6. Hire the Right Help
For many small business owners, hiring a dedicated IT pro makes sense to manage compliance and security issues. Before bringing on any new talent, however, make sure to do your homework. Conduct background checks and check references. In-house data theft remains a huge problem for businesses.
7. Control Downloads
Just as too-broad access can expose your data, so can downloading data that contains spyware. Imposing strict download controls is one way to sidestep this problem. In the long term, companies are better served by creating a culture of security and protection, one where every employee knows his role and understands the value of downloading apps and software only from reputable sites.
8. Think About Paper
In a digital world, many small business owners forget the power of paper. Physical statements that contain credit card data or personal information can be recovered from trashcans or recycling bins. Shred all sensitive documents with a quality, high-security shredder once you transfer them to a digital format, and employ a secure shredding company to dispose of the remains.
9. Secure Your Network
One of the easiest ways to do business in a small office is by using a wireless network.

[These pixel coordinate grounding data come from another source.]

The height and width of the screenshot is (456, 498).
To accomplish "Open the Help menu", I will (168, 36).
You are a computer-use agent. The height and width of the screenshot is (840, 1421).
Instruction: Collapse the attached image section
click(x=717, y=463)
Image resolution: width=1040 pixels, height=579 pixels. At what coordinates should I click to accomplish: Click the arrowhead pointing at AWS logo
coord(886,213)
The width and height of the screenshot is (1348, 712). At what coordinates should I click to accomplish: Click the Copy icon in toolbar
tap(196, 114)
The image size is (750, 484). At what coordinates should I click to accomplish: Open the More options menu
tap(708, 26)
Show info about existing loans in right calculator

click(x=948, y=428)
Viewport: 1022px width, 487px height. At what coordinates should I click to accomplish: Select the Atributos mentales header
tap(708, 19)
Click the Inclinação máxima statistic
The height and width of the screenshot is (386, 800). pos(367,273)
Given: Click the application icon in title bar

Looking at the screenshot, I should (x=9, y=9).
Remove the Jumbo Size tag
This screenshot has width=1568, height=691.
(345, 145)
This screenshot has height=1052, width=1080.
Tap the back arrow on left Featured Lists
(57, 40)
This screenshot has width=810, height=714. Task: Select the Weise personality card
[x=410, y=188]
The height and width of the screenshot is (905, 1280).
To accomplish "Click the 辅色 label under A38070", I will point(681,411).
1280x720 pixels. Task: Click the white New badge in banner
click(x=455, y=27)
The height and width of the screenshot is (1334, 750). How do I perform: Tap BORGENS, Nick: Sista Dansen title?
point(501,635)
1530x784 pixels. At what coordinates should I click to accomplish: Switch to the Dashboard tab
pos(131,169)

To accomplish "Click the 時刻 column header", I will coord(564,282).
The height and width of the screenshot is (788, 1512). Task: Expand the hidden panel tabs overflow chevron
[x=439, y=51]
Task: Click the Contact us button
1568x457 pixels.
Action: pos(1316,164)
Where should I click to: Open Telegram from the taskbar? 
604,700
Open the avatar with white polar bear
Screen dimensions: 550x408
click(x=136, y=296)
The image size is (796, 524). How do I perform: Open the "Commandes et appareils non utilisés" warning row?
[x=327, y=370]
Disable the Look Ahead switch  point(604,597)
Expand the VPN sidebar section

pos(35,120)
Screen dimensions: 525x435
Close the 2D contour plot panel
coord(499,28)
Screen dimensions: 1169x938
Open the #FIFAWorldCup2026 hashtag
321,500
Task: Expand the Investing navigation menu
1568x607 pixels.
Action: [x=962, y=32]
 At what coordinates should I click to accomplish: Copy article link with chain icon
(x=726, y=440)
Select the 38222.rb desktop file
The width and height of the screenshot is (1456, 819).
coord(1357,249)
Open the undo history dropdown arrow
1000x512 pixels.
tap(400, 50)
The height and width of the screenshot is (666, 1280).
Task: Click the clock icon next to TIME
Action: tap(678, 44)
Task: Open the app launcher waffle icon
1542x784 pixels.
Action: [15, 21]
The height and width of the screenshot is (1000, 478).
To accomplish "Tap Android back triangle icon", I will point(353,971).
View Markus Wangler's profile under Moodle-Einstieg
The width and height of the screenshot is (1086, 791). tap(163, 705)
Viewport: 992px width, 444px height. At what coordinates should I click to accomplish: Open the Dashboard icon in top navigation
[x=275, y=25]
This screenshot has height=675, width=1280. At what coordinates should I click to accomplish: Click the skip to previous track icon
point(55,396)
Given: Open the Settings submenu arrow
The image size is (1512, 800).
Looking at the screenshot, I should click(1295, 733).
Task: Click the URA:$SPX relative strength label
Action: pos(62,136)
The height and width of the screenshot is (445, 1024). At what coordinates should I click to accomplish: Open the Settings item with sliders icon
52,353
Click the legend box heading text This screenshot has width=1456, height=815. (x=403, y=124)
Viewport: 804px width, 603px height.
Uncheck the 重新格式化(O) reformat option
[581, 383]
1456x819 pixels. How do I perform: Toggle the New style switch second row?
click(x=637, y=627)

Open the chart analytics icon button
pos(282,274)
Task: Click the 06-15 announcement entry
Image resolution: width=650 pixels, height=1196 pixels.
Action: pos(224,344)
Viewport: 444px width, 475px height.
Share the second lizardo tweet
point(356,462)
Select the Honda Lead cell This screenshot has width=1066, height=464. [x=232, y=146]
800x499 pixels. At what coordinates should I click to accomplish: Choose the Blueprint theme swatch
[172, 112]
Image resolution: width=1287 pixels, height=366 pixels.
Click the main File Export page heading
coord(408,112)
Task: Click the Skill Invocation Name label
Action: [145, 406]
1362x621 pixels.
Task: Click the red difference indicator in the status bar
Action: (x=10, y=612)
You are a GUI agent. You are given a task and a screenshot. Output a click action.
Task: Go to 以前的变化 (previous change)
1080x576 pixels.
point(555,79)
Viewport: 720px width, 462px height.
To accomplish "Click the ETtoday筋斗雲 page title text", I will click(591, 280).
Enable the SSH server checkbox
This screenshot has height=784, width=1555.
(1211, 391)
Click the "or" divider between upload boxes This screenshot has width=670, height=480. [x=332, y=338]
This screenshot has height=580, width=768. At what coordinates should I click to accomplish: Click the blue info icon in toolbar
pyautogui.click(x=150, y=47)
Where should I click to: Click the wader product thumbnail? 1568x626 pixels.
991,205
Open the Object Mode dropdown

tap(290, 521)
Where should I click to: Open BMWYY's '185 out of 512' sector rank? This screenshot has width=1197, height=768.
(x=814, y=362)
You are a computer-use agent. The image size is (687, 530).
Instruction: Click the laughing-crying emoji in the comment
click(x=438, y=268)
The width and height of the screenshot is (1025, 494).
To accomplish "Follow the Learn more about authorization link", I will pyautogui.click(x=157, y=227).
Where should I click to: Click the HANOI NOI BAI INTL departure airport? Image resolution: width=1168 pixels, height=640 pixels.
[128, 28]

If left unsecured, however, these networks are also easy to attack. Make sure your wireless network has a password, and use WPA2 encryption rather than WEP.
10. Update Passwords
According to Trustwave, “Password1” remains popular because it meets most automated security system requirements. Small business owners should periodically review all passwords being used in their system and change those that aren’t secure. Change passwords once every few months, especially if your employees leave the company or use third-party providers for IT functions.
By implementing these 10 simple data security tips, small business owners can significantly reduce the risk of data loss, compromise, or attack.